Information supplied:
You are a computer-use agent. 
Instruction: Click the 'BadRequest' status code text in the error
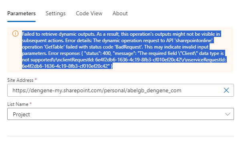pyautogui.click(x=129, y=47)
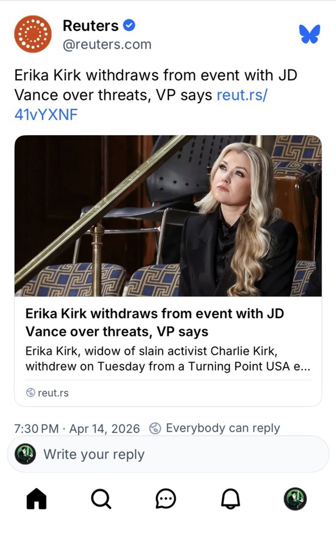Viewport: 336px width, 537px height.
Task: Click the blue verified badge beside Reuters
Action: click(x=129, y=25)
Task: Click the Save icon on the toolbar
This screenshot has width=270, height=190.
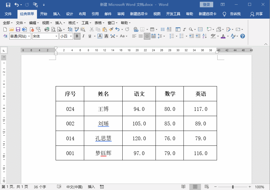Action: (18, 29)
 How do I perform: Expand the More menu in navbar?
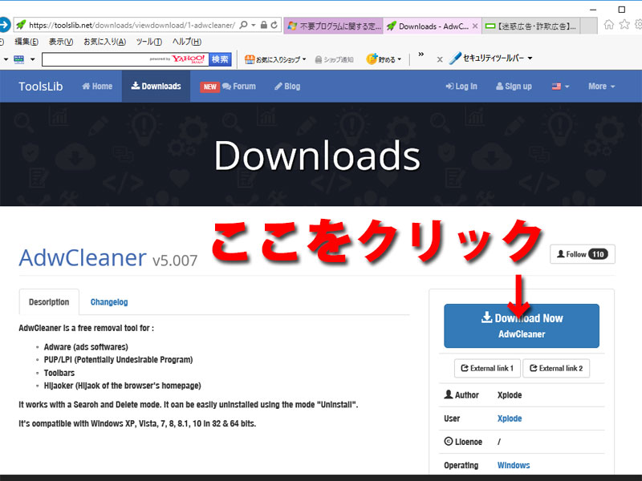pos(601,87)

* * *

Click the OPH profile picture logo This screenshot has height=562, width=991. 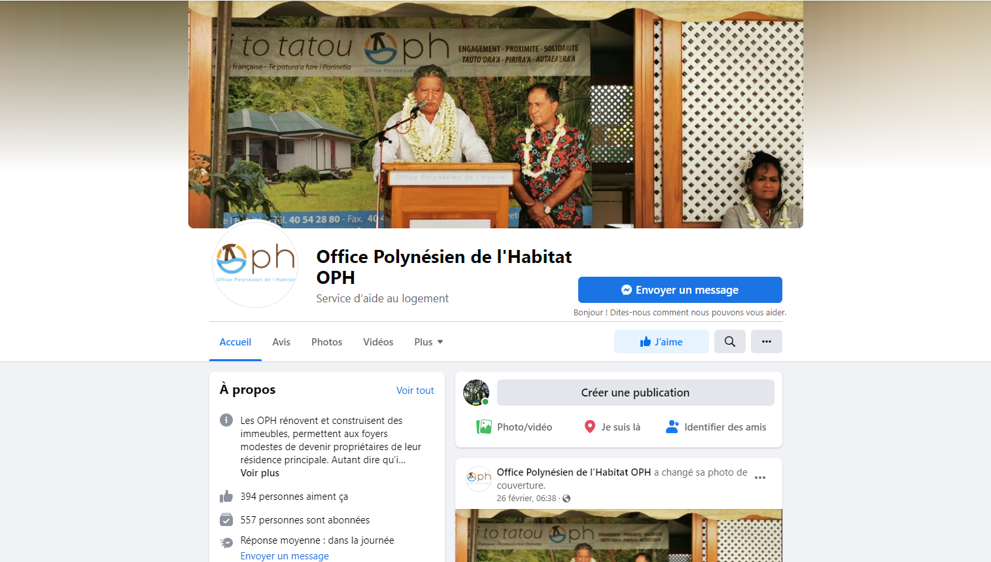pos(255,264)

The problem: For this exercise, return exactly the lines above from the line with "Instruction: Click the" through the line with "Task: Click the Save icon on the toolbar", both included. Do not copy the pictures.

Your solution:
Instruction: Click the 'BadRequest' status code text in the error
pyautogui.click(x=129, y=47)
Viewport: 336px width, 537px height.
Task: Click the blue verified badge beside Reuters
Action: click(x=129, y=25)
Task: Click the Save icon on the toolbar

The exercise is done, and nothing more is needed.